== Entries provided ==
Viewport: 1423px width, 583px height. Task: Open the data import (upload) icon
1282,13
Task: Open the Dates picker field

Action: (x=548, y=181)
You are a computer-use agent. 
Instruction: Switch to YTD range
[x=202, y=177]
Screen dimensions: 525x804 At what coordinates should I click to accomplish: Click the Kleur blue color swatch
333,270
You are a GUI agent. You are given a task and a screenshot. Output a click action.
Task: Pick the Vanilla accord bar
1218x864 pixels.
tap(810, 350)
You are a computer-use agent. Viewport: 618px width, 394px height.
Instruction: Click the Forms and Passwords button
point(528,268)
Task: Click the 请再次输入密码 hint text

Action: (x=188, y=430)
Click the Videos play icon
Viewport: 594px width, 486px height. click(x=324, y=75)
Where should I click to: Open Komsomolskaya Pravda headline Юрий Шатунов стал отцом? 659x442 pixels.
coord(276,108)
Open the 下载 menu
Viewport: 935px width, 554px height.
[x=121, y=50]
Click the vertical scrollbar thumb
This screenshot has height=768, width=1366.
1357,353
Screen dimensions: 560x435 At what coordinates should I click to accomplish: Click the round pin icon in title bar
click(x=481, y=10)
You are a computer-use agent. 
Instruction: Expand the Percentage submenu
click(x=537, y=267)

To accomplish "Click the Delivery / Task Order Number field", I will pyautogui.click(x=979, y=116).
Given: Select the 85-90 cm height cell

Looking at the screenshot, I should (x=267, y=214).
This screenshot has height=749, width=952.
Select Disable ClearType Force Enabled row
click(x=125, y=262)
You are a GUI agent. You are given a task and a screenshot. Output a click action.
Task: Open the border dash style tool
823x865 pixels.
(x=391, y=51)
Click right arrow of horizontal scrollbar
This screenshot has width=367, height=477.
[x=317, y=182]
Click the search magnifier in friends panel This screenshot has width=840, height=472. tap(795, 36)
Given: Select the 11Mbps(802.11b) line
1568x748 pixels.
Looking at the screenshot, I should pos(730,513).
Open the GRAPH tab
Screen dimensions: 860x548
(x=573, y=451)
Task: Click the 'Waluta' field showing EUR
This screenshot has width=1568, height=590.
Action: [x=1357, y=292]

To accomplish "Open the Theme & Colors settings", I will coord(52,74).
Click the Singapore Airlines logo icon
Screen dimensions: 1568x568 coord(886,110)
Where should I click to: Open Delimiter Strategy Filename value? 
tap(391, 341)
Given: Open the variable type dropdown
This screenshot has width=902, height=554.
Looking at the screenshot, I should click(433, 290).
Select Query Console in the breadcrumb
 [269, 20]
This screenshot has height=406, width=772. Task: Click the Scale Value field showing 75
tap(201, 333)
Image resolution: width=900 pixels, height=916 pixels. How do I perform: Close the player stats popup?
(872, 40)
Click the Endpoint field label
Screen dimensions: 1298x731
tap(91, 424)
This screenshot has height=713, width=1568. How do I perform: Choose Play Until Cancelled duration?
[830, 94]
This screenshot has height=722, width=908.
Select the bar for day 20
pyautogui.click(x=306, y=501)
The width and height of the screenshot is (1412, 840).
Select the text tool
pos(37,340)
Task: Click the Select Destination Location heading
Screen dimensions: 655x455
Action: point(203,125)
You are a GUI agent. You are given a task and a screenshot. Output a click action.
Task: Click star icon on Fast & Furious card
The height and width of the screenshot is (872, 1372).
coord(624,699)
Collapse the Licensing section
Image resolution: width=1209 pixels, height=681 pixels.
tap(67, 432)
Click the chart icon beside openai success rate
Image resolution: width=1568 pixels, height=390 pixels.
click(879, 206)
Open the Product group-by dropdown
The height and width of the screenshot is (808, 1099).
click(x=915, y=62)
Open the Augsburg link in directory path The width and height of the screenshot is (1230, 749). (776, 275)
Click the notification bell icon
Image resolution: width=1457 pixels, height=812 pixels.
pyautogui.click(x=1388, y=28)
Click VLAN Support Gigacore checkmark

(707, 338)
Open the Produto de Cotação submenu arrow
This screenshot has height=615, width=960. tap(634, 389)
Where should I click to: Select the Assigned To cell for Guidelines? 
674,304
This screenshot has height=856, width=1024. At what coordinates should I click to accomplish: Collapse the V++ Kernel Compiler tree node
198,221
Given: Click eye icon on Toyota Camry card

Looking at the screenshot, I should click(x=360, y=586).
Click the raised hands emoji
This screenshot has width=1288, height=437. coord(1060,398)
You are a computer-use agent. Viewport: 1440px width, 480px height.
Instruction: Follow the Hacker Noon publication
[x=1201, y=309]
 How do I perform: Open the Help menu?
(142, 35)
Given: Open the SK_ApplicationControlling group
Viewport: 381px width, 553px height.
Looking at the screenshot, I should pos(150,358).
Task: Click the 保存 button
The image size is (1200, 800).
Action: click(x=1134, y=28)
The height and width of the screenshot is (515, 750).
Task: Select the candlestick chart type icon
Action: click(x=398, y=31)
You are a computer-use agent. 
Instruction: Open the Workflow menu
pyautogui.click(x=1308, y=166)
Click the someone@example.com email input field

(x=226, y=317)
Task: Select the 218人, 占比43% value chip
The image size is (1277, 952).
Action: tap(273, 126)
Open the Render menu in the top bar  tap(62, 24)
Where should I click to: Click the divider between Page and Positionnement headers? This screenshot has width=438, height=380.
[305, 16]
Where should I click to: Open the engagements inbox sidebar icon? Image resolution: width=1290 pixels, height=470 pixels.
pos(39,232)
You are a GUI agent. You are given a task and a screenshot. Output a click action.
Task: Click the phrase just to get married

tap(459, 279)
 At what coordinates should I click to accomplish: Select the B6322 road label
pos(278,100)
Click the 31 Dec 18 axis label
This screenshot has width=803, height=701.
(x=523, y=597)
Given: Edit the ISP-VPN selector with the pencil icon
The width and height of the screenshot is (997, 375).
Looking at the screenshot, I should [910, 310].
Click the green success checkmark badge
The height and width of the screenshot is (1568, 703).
===
### Activity:
Answer by repeating every line of the listing exactly.

### Task output:
Viewport: 1423px width, 583px height. Task: Open the data import (upload) icon
1282,13
Task: Open the Dates picker field

Action: (x=548, y=181)
You are a computer-use agent. 
Instruction: Switch to YTD range
[x=202, y=177]
Screen dimensions: 525x804 At what coordinates should I click to accomplish: Click the Kleur blue color swatch
333,270
You are a GUI agent. You are given a task and a screenshot. Output a click action.
Task: Pick the Vanilla accord bar
1218x864 pixels.
tap(810, 350)
You are a computer-use agent. Viewport: 618px width, 394px height.
Instruction: Click the Forms and Passwords button
point(528,268)
Task: Click the 请再次输入密码 hint text

Action: (x=188, y=430)
Click the Videos play icon
Viewport: 594px width, 486px height. click(x=324, y=75)
Where should I click to: Open Komsomolskaya Pravda headline Юрий Шатунов стал отцом? 659x442 pixels.
coord(276,108)
Open the 下载 menu
Viewport: 935px width, 554px height.
[x=121, y=50]
Click the vertical scrollbar thumb
This screenshot has height=768, width=1366.
1357,353
Screen dimensions: 560x435 At what coordinates should I click to accomplish: Click the round pin icon in title bar
click(x=481, y=10)
You are a computer-use agent. 
Instruction: Expand the Percentage submenu
click(x=537, y=267)

To accomplish "Click the Delivery / Task Order Number field", I will pyautogui.click(x=979, y=116).
Given: Select the 85-90 cm height cell

Looking at the screenshot, I should (x=267, y=214).
This screenshot has height=749, width=952.
Select Disable ClearType Force Enabled row
click(x=125, y=262)
You are a GUI agent. You are given a task and a screenshot. Output a click action.
Task: Open the border dash style tool
823x865 pixels.
(x=391, y=51)
Click right arrow of horizontal scrollbar
This screenshot has width=367, height=477.
[x=317, y=182]
Click the search magnifier in friends panel This screenshot has width=840, height=472. tap(795, 36)
Given: Select the 11Mbps(802.11b) line
1568x748 pixels.
Looking at the screenshot, I should pos(730,513).
Open the GRAPH tab
Screen dimensions: 860x548
(x=573, y=451)
Task: Click the 'Waluta' field showing EUR
This screenshot has width=1568, height=590.
Action: [x=1357, y=292]

To accomplish "Open the Theme & Colors settings", I will coord(52,74).
Click the Singapore Airlines logo icon
Screen dimensions: 1568x568 coord(886,110)
Where should I click to: Open Delimiter Strategy Filename value? 
tap(391, 341)
Given: Open the variable type dropdown
This screenshot has width=902, height=554.
Looking at the screenshot, I should click(433, 290).
Select Query Console in the breadcrumb
 [269, 20]
This screenshot has height=406, width=772. Task: Click the Scale Value field showing 75
tap(201, 333)
Image resolution: width=900 pixels, height=916 pixels. How do I perform: Close the player stats popup?
(872, 40)
Click the Endpoint field label
Screen dimensions: 1298x731
tap(91, 424)
This screenshot has height=713, width=1568. How do I perform: Choose Play Until Cancelled duration?
[830, 94]
This screenshot has height=722, width=908.
Select the bar for day 20
pyautogui.click(x=306, y=501)
The width and height of the screenshot is (1412, 840).
Select the text tool
pos(37,340)
Task: Click the Select Destination Location heading
Screen dimensions: 655x455
Action: point(203,125)
You are a GUI agent. You are given a task and a screenshot. Output a click action.
Task: Click star icon on Fast & Furious card
The height and width of the screenshot is (872, 1372).
coord(624,699)
Collapse the Licensing section
Image resolution: width=1209 pixels, height=681 pixels.
tap(67, 432)
Click the chart icon beside openai success rate
Image resolution: width=1568 pixels, height=390 pixels.
click(879, 206)
Open the Product group-by dropdown
The height and width of the screenshot is (808, 1099).
click(x=915, y=62)
Open the Augsburg link in directory path The width and height of the screenshot is (1230, 749). (776, 275)
Click the notification bell icon
Image resolution: width=1457 pixels, height=812 pixels.
pyautogui.click(x=1388, y=28)
Click VLAN Support Gigacore checkmark

(707, 338)
Open the Produto de Cotação submenu arrow
This screenshot has height=615, width=960. tap(634, 389)
Where should I click to: Select the Assigned To cell for Guidelines? 
674,304
This screenshot has height=856, width=1024. At what coordinates should I click to accomplish: Collapse the V++ Kernel Compiler tree node
198,221
Given: Click eye icon on Toyota Camry card

Looking at the screenshot, I should click(x=360, y=586).
Click the raised hands emoji
This screenshot has width=1288, height=437. coord(1060,398)
You are a computer-use agent. Viewport: 1440px width, 480px height.
Instruction: Follow the Hacker Noon publication
[x=1201, y=309]
 How do I perform: Open the Help menu?
(142, 35)
Given: Open the SK_ApplicationControlling group
Viewport: 381px width, 553px height.
Looking at the screenshot, I should pos(150,358).
Task: Click the 保存 button
The image size is (1200, 800).
Action: click(x=1134, y=28)
The height and width of the screenshot is (515, 750).
Task: Select the candlestick chart type icon
Action: click(x=398, y=31)
You are a computer-use agent. 
Instruction: Open the Workflow menu
pyautogui.click(x=1308, y=166)
Click the someone@example.com email input field

(x=226, y=317)
Task: Select the 218人, 占比43% value chip
The image size is (1277, 952).
Action: tap(273, 126)
Open the Render menu in the top bar  tap(62, 24)
Where should I click to: Click the divider between Page and Positionnement headers? This screenshot has width=438, height=380.
[305, 16]
Where should I click to: Open the engagements inbox sidebar icon? Image resolution: width=1290 pixels, height=470 pixels.
pos(39,232)
You are a GUI agent. You are given a task and a screenshot. Output a click action.
Task: Click the phrase just to get married

tap(459, 279)
 At what coordinates should I click to accomplish: Select the B6322 road label
pos(278,100)
Click the 31 Dec 18 axis label
This screenshot has width=803, height=701.
(x=523, y=597)
Given: Edit the ISP-VPN selector with the pencil icon
The width and height of the screenshot is (997, 375).
Looking at the screenshot, I should [910, 310].
Click the green success checkmark badge
The height and width of the screenshot is (1568, 703).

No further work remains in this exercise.